Bu görüşme ile hem tarihe bir not düşürülmüş hem de Türk Millî Mücadelesi'nin batı kamuoyuna objektif olarak yansıtılması sağlanmıştır. Atatürk, Büyük Zafer'den sonra 16 Ocak 1923'te İzmit'e tekrar gelmiştir. İstanbul gazetelerinin bazı başyazarları uzunca bir süredir Atatürk'le görüşmek isteğinde bulunuyorlardır. Bu yoğun talepler üzerine Atatürk, İzmit'te bir basın toplantısı yapmayı kararlaştırır. Doğruca kendisi için hazırlanan Kasr-ı Hümayun'a gelir. Akşam yemeğinden sonra, basın toplantısı başlar. 

Toplantı gece yarısından sonra, ertesi gün, 17 Ocak 1923'te sabah üçe kadar sürmüştür. Atatürk'ün konuk olduğu İzmit Sarayı, Cumhuriyetle birlikte Valilik Konağı olarak kullanılmaya başlamıştı. Köşk'te Valilik makamı ile birlikte bazı resmi daireler bulunuyordu. Ancak daha sonraki yıllarda Köşk'ün mimari ve sanatsal değeri düşünülerek müze yapılmasına karar verilmiştir. Üst katta Atatürk'ün yatak odası düzenlenir. Alt kat, arkeolojik eserlere ayrılır. Haziran 1967'de müze olarak hizmete girmiştir. İki katlı, barok üslupta yapılmış, cephesi mermer sütunlarla çevrilmiş sanatsal değeri önemli olan bir köşktür. 

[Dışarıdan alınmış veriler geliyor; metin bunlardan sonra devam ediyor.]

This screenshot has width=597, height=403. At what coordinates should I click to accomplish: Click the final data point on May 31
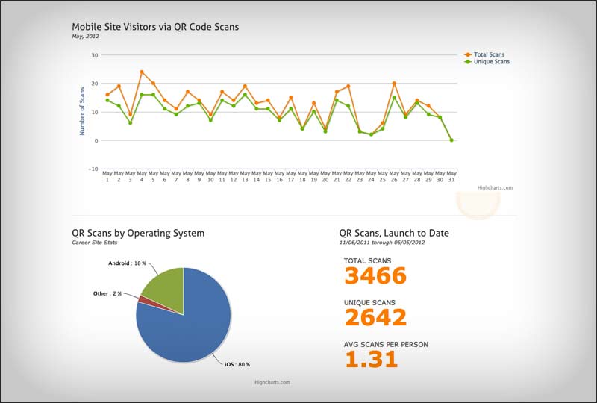point(451,140)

Mermer işçiliği tavan süslemeleriyle; bol sütunlu oluşu Dolmabahçe Sarayı'nın küçük ve güzel bir kopyası olduğu izlenimini insanda oluşturmaktadır. İistanbul dışında kalmış olup, günümüze kadar gelebilen ender bir saray olması açısından da tarihi açıdan önemlidir. 

Bu değerli yapı, 17 Ağustos 1999 Marmara depremi ile büyük hasar görmüş ve Kocaeli Valiliği tarafından 2005 yılında restore edilmiştir. Ulu önder Mustafa Kemal Atatürk'ün 16 Ocak 1923 tarihinde gazeteci-yazar ve aydınlarla birlikte Kurtuluş Savaşı'nı değerlendirdiği İzmit Sarayı, Valilik tarafından restorasyonu yeniden tamamlamasının ardından kapılarını 16 Ocak 2006 tarihinde Basın Onur Günü'nde yeniden hizmete açılmıştır. Saray Müze olarak da bilinen yapı içerisinde Atatürk odası, protokol odası, kabul odası, banyo ve hamam gibi bölümler bulunmaktadır.

Kasr-ı Hümayun(Saray Müze) Pazartesi hariç 10:00-17:00 saatleri arasında ziyarete açıktır.

Seka Kağıt Müzesi

70 yıl boyunca neredeyse her evden bir İzmitlinin çalıştığı, evine ekmek götürdüğü Seka Kağıt Fabrikası’nın bir bölümü 2016 yılında Kocaeli Büyükşehir Belediyesi tarafından Seka Kağıt Müzesi olarak hizmet vermeye başladı. 

Seka Kâğıt Müzesi, Türkiye’de kâğıt üretimi dendiğinde akla gelen en önemli kurum olan Seka’ya ve tüm Seka’lılara adanmıştır. Çalışanların bir zamanlar alın teri döktükleri mekanlarda, yaşadıklarına ilişkin geçmişe tanıklık etmelerini sağlıyor. Bu müzede, her yönüyle kâğıdı, kâğıdın tarihini ve üretim süreçlerini keşfedecek, idealist bir adamın, Mehmed Ali Kâğıtçı’nın düşlerine, bir sosyal dönüşüm modeli ve endüstri mirası olan Seka fabrikasının hikâyesine tanıklık edeceksiniz.

Seka Kâğıt Müzesi, ziyaretçiyi odağına alan, Türkiye’nin en büyük endüstriyel mirasının müzeye dönüşüm projesidir. Müze, farklı yaş gruplarından oluşan  ziyaretçileri için çağdaş bir sergileme yaklaşımıyla unutulmaz bir deneyim sunuyor.

Seka Kağıt Müzesi’ni Pazartesi hariç 10:00-17:00 saatleri arasında ziyaret edebilirsiniz.